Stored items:
= Beginning of Section =
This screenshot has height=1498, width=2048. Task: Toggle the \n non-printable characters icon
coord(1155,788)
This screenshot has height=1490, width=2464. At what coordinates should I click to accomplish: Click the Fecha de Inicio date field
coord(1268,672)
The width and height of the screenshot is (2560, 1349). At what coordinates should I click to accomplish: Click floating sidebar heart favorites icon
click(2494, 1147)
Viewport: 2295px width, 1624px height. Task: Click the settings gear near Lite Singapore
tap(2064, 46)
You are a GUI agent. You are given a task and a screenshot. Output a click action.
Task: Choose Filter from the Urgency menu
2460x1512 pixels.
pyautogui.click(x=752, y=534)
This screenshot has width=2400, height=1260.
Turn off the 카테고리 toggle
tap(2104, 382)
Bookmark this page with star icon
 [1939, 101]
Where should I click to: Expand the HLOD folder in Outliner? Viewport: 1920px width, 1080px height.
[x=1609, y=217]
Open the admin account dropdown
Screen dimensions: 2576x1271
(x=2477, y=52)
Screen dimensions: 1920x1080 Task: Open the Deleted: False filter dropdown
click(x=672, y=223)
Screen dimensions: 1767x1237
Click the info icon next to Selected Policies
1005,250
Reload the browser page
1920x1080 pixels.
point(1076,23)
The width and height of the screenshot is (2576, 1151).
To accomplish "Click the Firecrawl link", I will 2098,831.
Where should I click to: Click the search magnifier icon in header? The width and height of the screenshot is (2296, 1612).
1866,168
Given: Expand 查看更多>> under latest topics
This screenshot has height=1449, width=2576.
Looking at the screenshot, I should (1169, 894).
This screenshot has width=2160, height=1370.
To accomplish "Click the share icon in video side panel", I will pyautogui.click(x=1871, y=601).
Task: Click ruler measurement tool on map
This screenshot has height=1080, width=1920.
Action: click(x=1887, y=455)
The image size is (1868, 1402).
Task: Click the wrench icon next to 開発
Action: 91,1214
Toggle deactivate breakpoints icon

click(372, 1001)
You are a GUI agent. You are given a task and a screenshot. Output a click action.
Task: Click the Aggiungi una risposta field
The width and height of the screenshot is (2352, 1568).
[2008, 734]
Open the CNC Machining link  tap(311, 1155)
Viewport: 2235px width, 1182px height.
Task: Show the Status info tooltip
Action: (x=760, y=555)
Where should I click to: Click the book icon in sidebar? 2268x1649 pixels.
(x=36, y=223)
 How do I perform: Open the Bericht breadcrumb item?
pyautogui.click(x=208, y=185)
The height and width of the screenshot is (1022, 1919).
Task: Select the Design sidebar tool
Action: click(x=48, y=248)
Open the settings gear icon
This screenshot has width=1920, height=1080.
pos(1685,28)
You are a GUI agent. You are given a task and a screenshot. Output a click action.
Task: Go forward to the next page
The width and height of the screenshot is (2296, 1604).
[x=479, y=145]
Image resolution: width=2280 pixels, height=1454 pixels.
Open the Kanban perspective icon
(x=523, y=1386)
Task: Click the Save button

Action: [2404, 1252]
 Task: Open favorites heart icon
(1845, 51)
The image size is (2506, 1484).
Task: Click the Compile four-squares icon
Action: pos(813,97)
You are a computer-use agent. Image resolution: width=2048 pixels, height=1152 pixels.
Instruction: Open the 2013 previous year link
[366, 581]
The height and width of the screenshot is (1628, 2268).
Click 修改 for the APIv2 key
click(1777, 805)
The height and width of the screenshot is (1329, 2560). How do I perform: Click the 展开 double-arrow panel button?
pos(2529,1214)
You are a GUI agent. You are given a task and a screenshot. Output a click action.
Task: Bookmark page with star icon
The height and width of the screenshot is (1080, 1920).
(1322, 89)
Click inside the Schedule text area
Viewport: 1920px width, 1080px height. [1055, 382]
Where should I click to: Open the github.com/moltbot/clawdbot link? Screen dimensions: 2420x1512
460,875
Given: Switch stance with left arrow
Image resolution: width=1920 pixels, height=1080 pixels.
= End of Section =
Problem: All lines in the preceding records that hold the word "will" need to be copied.

Solution to the exercise:
To accomplish "Click the Firecrawl link", I will 2098,831.
To accomplish "Click the share icon in video side panel", I will pyautogui.click(x=1871, y=601).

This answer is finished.